Pemerintah sementara dukungan militer mengeluarkan keputusan beberapa hari sebelum pemilihan presiden putaran kedua pada 16-17 Juni, yang memberi tentara kekuasaan menahan orang dalam kerusuhan di jalan.
Tetapi kelompok-kelompok hak asasi manusia dan para politisi menentang keputusan itu, menuduh militer menghidupkan kembali kekuasan-kekuasaan darurat yang menghalang penentangan terhadap Husni Mubarak sampai satu pemberontakan rakyat mengakhiri kekuasaan tiga dasawarsanya Februari tahun lalu.

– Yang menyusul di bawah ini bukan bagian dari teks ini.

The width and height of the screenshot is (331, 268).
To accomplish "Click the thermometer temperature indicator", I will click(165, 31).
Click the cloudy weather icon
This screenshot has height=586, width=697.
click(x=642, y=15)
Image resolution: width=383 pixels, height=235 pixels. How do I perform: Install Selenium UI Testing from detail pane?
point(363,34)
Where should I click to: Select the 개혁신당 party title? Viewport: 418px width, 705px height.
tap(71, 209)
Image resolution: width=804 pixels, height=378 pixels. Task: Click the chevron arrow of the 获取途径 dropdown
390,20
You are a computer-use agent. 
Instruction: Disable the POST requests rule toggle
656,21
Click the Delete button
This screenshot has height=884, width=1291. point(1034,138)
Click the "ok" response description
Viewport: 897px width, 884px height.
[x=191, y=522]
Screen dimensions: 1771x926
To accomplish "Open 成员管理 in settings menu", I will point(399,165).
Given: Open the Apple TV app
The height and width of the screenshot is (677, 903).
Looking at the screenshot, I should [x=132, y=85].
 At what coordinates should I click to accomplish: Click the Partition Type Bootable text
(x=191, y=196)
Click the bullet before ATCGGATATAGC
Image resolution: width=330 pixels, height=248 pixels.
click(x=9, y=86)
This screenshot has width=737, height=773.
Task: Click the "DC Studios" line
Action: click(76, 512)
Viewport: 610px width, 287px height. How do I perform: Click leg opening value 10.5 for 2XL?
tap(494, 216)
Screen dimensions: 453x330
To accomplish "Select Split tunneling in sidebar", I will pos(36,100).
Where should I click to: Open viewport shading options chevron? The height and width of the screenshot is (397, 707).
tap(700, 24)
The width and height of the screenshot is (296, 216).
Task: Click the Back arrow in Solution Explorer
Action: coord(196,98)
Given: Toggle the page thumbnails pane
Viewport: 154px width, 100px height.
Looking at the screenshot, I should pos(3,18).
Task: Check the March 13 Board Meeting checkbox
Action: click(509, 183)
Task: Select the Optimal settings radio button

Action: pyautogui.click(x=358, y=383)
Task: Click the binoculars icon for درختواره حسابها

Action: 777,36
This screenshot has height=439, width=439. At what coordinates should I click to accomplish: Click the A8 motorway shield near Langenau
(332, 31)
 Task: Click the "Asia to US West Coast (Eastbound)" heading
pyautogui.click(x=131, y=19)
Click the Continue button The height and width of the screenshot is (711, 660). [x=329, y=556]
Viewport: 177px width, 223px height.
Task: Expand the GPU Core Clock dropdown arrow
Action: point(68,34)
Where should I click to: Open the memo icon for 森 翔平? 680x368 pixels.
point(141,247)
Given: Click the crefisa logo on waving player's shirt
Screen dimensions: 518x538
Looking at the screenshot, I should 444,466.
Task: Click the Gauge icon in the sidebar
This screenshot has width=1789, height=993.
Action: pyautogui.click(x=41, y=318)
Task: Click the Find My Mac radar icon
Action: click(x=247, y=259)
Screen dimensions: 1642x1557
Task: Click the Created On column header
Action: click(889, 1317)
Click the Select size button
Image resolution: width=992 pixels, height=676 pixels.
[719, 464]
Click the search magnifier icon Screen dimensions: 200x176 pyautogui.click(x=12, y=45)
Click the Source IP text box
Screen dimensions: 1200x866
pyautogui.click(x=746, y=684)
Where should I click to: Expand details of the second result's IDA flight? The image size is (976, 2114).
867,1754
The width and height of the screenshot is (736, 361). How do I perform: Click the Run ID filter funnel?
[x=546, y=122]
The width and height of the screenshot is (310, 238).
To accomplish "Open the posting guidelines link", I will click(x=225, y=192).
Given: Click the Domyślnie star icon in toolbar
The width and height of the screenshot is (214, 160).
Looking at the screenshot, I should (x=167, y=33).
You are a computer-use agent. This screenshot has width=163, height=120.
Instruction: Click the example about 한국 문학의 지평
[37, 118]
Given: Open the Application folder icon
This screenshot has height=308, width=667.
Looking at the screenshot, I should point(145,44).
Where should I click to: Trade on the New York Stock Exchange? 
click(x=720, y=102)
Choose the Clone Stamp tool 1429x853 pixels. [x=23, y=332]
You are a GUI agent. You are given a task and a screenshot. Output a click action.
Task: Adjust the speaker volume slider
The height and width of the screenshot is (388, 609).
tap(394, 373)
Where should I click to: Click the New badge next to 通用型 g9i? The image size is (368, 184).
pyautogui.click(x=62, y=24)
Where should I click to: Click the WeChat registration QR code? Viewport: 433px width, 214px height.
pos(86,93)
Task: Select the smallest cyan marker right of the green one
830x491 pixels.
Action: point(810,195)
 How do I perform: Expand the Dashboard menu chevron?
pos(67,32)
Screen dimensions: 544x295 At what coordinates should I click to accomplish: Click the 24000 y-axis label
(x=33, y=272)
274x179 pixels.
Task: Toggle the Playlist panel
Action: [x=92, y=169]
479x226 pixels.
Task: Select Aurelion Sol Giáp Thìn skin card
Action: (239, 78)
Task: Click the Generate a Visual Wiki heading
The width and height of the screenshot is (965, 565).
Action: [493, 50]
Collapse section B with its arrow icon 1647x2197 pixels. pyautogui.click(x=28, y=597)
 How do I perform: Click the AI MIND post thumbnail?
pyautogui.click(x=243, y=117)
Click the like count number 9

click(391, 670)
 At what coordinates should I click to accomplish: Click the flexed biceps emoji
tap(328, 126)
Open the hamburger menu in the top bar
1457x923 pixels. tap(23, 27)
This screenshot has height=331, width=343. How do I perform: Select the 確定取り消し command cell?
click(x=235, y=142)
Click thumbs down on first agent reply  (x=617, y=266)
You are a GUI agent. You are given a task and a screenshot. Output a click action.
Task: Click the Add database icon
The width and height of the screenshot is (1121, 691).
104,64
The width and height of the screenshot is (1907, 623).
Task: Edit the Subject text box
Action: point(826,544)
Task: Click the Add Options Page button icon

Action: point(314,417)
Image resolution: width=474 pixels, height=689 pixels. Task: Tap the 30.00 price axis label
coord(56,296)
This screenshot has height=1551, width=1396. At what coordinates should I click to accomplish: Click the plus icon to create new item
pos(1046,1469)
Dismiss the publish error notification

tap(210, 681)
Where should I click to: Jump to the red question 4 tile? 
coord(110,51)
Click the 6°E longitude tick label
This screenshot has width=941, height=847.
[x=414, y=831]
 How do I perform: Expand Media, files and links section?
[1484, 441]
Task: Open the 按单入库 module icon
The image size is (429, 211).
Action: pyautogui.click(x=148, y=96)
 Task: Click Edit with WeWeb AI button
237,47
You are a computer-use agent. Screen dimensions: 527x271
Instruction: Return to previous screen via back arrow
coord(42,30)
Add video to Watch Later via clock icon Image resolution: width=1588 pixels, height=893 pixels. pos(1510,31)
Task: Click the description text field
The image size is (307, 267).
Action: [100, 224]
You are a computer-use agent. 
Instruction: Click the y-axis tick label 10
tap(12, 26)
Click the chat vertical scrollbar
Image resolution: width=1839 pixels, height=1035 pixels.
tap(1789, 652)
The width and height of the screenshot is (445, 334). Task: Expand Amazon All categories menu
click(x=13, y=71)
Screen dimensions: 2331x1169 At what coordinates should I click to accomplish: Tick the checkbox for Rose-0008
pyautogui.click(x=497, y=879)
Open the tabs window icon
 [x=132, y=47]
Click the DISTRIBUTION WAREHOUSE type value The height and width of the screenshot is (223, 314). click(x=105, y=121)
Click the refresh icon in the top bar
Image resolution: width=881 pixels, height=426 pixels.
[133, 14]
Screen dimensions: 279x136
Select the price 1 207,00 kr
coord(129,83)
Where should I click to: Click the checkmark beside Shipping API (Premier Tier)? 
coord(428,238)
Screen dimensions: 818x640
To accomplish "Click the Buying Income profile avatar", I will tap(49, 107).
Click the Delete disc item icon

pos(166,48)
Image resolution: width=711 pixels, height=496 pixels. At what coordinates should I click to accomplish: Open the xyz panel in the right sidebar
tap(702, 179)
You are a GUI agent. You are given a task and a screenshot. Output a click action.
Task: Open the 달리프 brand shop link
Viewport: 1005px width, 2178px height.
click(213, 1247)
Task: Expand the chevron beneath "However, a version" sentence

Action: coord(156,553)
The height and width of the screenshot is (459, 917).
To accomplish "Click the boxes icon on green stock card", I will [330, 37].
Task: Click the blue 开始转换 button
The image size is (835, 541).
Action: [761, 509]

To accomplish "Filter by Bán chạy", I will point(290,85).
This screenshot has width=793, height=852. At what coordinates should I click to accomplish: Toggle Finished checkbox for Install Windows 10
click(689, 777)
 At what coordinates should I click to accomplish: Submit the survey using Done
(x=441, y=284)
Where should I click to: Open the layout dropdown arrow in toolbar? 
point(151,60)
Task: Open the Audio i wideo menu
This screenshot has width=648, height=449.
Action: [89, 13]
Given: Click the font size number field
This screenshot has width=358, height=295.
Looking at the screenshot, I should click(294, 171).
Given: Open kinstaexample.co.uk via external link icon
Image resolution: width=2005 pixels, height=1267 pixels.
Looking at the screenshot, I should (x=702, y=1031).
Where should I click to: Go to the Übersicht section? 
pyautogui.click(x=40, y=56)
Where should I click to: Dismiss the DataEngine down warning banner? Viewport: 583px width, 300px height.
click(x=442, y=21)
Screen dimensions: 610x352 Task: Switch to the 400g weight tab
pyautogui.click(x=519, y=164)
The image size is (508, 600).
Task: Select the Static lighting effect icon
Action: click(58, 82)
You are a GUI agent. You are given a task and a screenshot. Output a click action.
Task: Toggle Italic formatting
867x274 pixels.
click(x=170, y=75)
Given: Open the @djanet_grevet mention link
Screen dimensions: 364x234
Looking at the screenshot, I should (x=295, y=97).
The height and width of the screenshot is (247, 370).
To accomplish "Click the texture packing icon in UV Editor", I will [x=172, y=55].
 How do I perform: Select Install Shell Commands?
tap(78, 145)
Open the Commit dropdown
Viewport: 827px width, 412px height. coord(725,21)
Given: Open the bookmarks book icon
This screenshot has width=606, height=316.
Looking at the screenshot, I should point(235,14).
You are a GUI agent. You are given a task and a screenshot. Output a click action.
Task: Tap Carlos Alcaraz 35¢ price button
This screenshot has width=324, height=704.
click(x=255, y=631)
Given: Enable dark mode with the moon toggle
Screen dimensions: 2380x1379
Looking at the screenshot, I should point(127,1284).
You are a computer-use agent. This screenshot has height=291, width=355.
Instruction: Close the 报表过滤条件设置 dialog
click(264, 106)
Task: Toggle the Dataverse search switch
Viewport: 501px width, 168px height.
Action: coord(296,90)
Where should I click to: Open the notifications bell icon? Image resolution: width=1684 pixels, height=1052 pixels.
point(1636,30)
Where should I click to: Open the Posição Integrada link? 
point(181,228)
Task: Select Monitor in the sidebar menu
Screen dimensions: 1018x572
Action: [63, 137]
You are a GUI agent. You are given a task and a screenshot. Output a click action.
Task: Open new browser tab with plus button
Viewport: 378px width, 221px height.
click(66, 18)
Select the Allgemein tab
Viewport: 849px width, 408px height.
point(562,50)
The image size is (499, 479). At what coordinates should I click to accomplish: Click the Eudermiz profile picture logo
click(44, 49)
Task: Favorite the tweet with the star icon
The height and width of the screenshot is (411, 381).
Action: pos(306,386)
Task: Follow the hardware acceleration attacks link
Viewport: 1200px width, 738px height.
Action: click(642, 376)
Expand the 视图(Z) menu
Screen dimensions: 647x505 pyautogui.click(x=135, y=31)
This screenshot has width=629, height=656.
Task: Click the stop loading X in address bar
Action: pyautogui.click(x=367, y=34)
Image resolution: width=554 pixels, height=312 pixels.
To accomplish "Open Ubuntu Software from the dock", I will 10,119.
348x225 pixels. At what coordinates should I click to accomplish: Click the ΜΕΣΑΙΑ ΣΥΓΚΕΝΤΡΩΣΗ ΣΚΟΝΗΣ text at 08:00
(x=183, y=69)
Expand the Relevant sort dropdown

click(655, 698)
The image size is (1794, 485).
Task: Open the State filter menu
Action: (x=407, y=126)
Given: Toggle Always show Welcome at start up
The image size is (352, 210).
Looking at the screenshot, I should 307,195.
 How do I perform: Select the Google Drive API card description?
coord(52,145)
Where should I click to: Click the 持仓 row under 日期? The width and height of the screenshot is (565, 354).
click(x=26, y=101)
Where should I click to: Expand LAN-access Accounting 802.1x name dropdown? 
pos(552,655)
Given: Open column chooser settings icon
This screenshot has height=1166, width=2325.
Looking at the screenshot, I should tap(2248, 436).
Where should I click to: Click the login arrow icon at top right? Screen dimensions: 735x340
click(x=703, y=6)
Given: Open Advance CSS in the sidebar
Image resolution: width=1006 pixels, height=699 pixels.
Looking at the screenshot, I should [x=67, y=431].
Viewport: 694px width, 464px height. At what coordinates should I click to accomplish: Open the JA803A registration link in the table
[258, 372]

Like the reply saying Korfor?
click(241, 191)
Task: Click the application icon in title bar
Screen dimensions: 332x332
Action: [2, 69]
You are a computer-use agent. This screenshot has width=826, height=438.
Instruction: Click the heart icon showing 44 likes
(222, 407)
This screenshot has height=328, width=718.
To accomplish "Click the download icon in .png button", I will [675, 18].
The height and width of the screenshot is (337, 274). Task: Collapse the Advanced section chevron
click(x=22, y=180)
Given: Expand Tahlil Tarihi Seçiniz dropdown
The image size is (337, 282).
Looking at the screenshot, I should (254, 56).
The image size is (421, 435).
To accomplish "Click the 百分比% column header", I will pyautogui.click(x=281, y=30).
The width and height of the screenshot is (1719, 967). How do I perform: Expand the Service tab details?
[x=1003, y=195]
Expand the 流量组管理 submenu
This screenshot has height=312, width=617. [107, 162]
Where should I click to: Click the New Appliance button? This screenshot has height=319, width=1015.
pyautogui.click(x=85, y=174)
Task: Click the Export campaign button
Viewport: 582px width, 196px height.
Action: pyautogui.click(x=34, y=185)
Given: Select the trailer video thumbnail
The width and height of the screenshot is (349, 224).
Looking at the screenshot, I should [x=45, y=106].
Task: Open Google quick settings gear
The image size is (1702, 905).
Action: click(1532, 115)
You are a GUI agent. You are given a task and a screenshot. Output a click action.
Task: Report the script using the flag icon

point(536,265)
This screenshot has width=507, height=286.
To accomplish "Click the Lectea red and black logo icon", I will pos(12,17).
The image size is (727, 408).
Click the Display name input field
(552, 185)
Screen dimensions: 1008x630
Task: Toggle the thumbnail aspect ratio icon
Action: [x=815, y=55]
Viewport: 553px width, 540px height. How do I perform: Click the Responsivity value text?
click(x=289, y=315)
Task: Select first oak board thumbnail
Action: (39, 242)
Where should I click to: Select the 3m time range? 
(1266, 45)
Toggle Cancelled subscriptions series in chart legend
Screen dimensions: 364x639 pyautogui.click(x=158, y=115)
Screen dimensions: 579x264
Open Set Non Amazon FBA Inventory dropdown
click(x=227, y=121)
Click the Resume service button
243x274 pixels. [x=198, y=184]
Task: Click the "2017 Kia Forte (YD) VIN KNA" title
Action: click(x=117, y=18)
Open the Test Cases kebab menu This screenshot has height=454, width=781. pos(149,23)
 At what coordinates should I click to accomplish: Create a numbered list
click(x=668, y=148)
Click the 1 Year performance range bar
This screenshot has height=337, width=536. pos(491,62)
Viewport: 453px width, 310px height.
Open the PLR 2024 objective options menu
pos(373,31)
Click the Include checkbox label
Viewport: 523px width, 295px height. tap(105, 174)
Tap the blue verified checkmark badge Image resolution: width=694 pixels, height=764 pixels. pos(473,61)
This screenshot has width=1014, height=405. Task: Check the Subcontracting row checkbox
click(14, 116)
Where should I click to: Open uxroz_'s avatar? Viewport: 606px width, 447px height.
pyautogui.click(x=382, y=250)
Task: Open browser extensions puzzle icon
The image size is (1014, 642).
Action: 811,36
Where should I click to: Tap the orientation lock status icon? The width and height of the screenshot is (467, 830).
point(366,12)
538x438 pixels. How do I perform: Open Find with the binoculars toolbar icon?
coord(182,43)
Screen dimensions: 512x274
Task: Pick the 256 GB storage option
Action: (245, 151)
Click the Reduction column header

Pengadilan menyetujui sikap mereka. "Pengadilan mengumumkan dalam keputusannya bahwa Menteri Kehakiman memperkosa wewenang yang diberikan oleh konstitusi dengan mengeluarkan satu keputusan yang mengizinkan para anggota polisi militer dan intelijen militer untuk menangkap," kata satu dokumen dari pengadilan Kairo yang menjelaskan keputusan Hakim Ali Fikry.
Kementerian Kehakiman memiliki hak mengajukan keputusan pengadilan administratif itu, yang segera diberlakukan.
Keputusan pun dibuat untuk memulihkan mandat militer untuk memberlakukan undang-undang dan perintah sebelum satu konstitusi baru disusun-- satu proses yang diperkirakan akan berlangsung sebelum 1 Juli di mana dewan militer yang berkuasa menurut rencana akan menyerahkan kekuasaan kepada prsiden terpilih Mohamed Mursi dari Ikhawanul Muslimin.
Militer telah mengekang kekuasaan Mursi dengan membubarkan parlemen dan memegang pengawasan yang lebih besar atas penyusunan konstitusi baru. Wewenangnya tetap menjadi subjek perundingan dibelakang layar dengan Dewan Tertinggi Angkatan Bersenjata yang berkuasa.